Unions Ease Stance in N.Y.

Aug 23, 2004  •  Post A Comment

It appears there will be no serious disruptions by labor unions during the Republican National Convention in New York, which begins Aug. 30. However, CNN will be the target of informational picketing by NABET-CWA Local 11.

The union earlier this year filed a complaint with the National Labor Relations Board after CNN terminated a union subcontractor that had supplied technicians and other employees in Washington and New York and then invited employees to reapply for their old jobs. The local did not sign the new agreement.

“Our main goal is to educate the public and those attending about what CNN is doing,” said Local 11 President Ed McEwan, who conceded, “We can make things uncomfortable but we can’t shut them down.”

That means that there will be no reprisal against anyone who crosses the informational picket line by any of the 30 or so unions that work at Madison Square Garden. A number of the union groups have pledged to the city of New York that there would be no strikes or slowdowns related to the GOP gathering.

In a statement, the news network said: “CNN will be covering the Republican convention, from the Garden and around the city of New York, in the same comprehensive way our viewers saw from Boston a few weeks ago.”

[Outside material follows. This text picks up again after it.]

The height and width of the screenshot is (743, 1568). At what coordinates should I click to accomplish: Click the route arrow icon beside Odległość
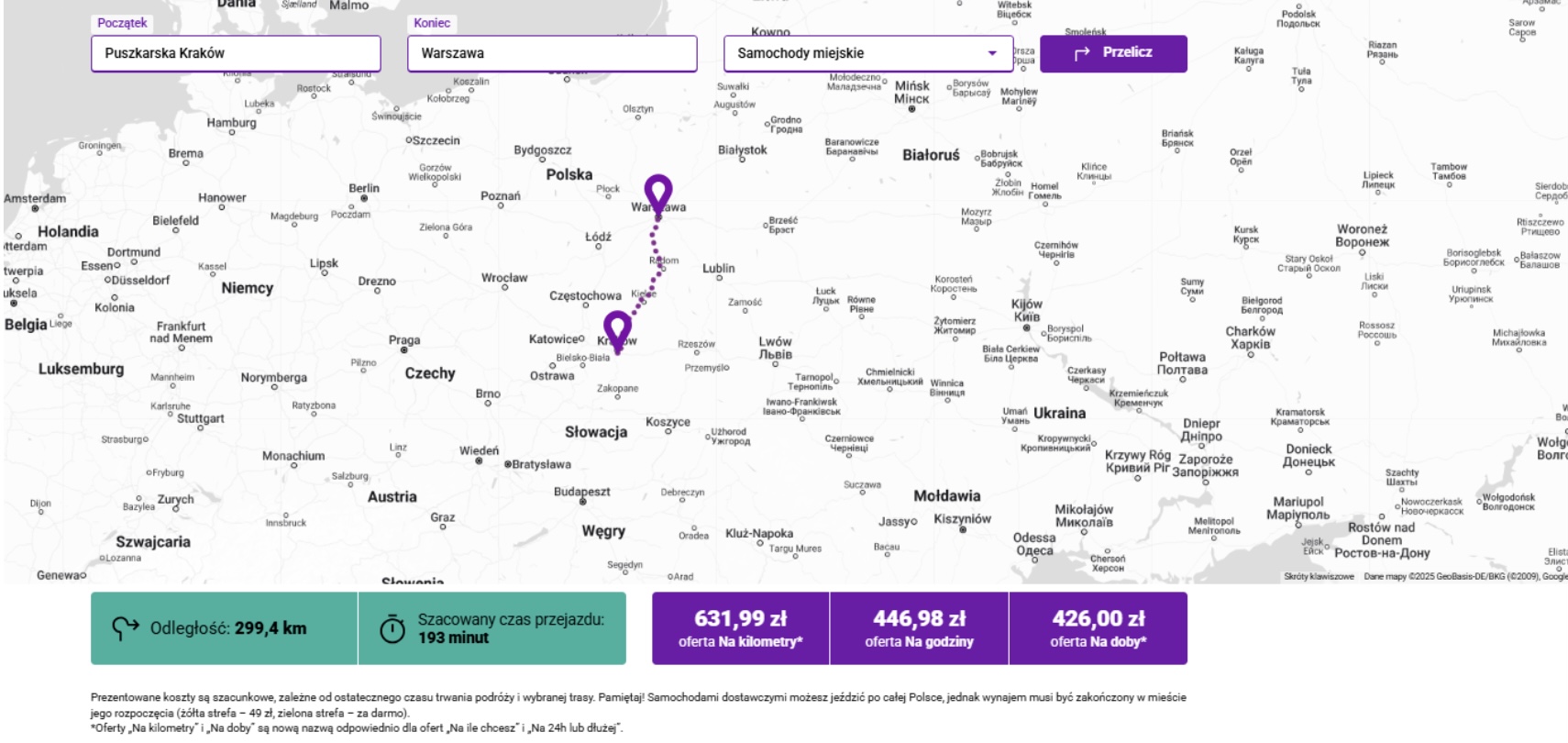125,628

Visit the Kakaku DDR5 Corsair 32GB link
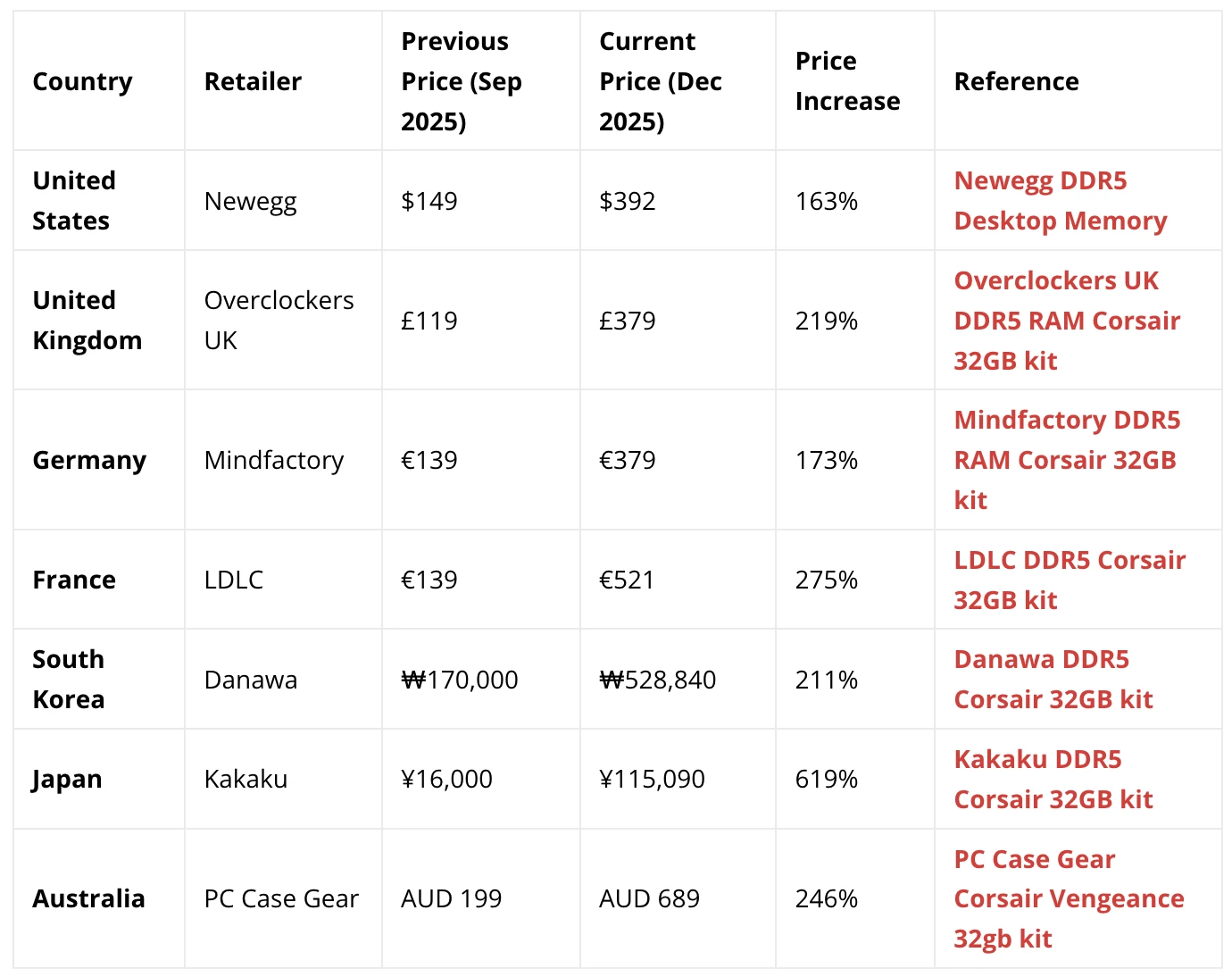[x=1053, y=780]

One big concern about any labor action was that CNN is the pool video news organization for the convention, which means it will supply much of the audio and video coverage to other news organizations.

There have been reports that the unions would target Fox News Channel, which also is a nonunion shop in New York. Those threats had not materialized by press time.

Mr. McEwan said his chapter does not feel it has an issue with Fox News Channel. “In some locations, they are union,” he said. “In New York, they are not. They never were.”

Local 11 mobilization Chairman Gene Garnes said some “hit and run” picketing will start this week and build with the approach of the convention, which has engendered heavy-duty security measures that will make it hard for protest groups to get close to delegates and press covering the convention. “We want to be within sight of Madison Square Garden,” Mr. Garnes said. “A lot of it depends on if we can work with the police.”